魔族も魔獣も。そして聖騎士も。全ては霊力魔力で己を強化している。
オルガの眼はその強化の熾りを捉えている。
それ故に先読みが可能となっているのだ。
つまりオルガは主な仮想敵を相手に大きなアドバンテージを得たという事になる。
『……次模擬戦やる時はもうちょっと本気出すわ』
その宣言はオルガの戦闘力が伸びた事をマリアが認めた証であり――同時に、まだ全力を出す必要が無いという言葉だった。

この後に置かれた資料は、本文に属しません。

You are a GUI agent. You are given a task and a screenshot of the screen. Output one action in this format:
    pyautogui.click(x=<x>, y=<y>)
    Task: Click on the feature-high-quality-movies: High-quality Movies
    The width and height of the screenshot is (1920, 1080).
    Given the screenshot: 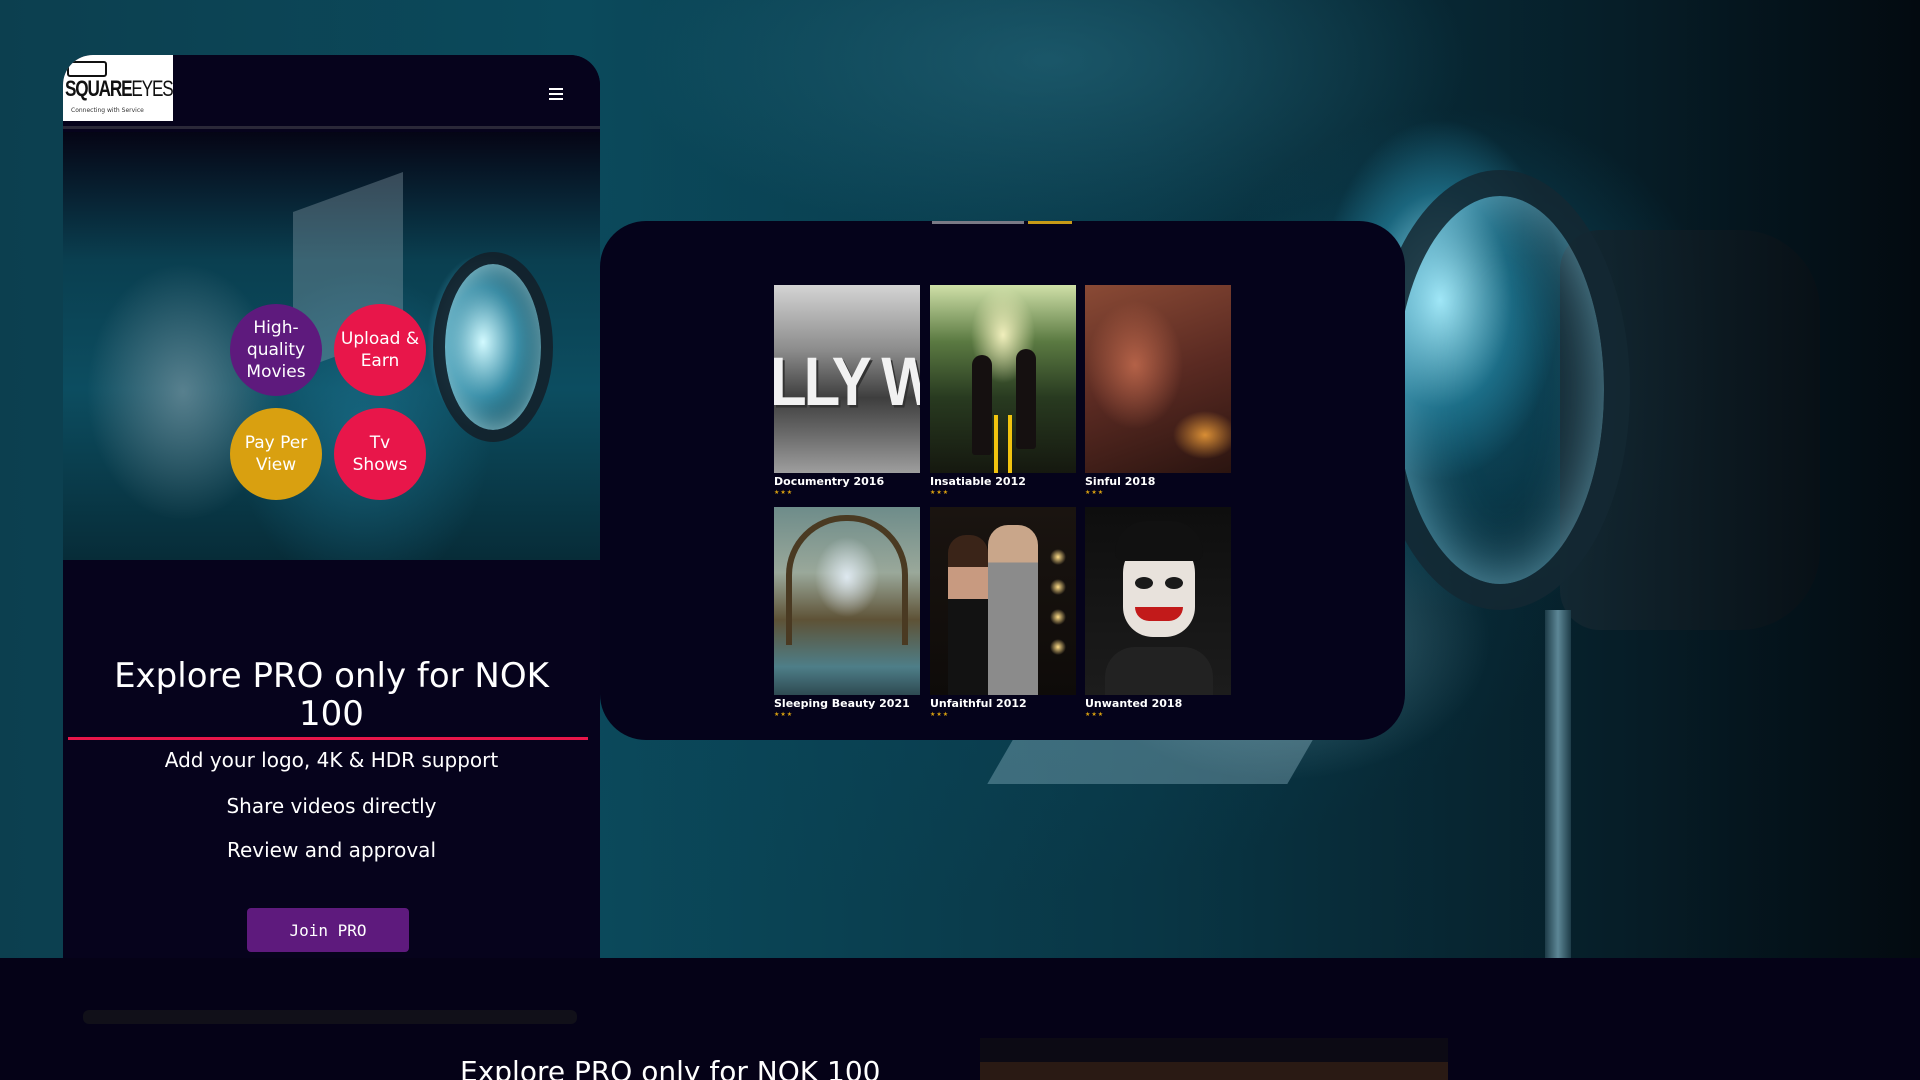 What is the action you would take?
    pyautogui.click(x=276, y=350)
    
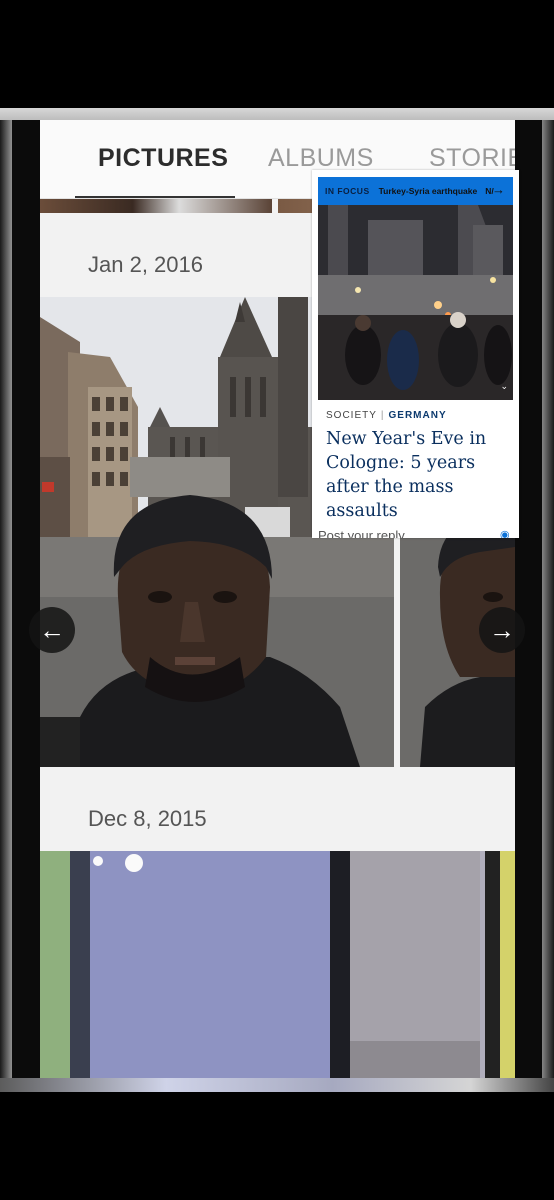  What do you see at coordinates (277, 1146) in the screenshot?
I see `bottom-black-bar` at bounding box center [277, 1146].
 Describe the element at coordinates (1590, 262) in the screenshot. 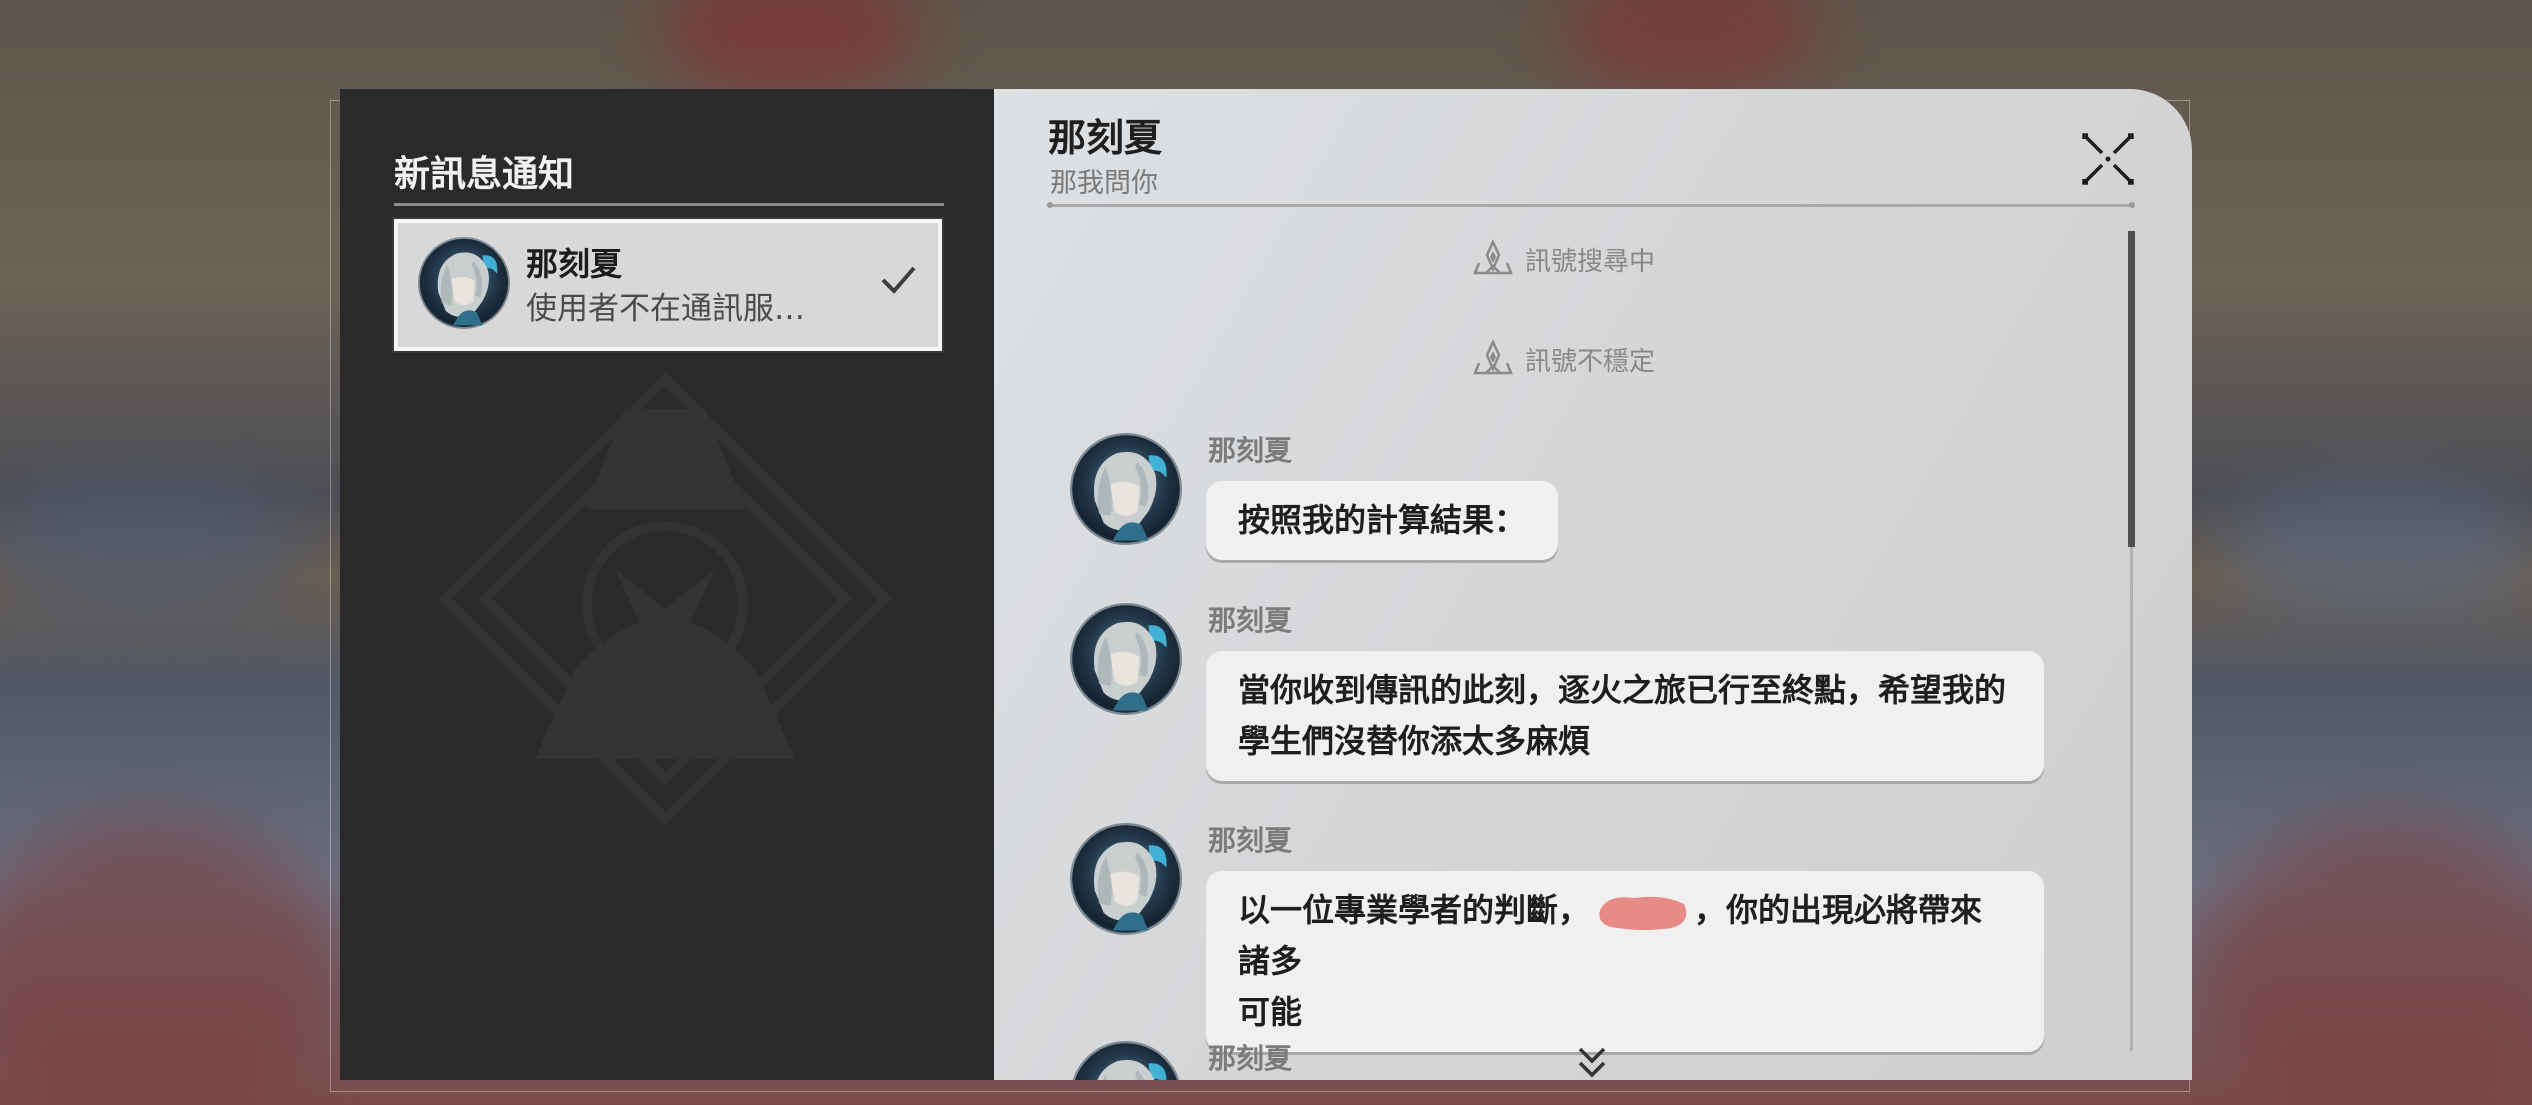

I see `system-message-text: 訊號搜尋中` at that location.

「……でももし。俺が視て学院長が魔族だって分かったら……どうするんだ?」
『決まってるわ』
なんてことでもない様にマリアは言う。
『斬るわ』
オルガがこれまでに見た事がない程冷たい視線。
ああ、とオルガは認めざるを得ない。確かにマリアは全力には程遠い。
その殺意が己に向けられた物では無いと分かっていて尚。オルガの心臓は鼓動を止めそうになっていた。
夢を思い出す。
魔族を滅ぼすと言って憚らなかったまだ今よりもいくらか幼いマリアの声。
彼女の本質はその時から変わっていない。
敵は全て斬る。斬って斬って斬り伏せる。
今更ながらに思い知らされる。彼女の本質は、魔を斬る刃であると。
『まあ、現実問題として私がオルガの身体を借りたとしても厳しいんだけどね』
「そう、なのか?」
『仮にも当時の魔族の中でも最大勢力を纏めていた奴よ』
想像以上の大物だった。
『長耳種の族長。工房長ザグール。自分の鬼祷術で作り出した魔法道具で配下を武装させて、オーガス流の剣士を何人も殺したくそったれよ』
その所業を告げる時、マリアの表情が憎々し気に歪んだ。
もしかしたら――夢の中で地面に転がっていた何人かは、マリアの言う何人に含まれていたのではないだろうか。
根拠もないけどオルガはそう思った。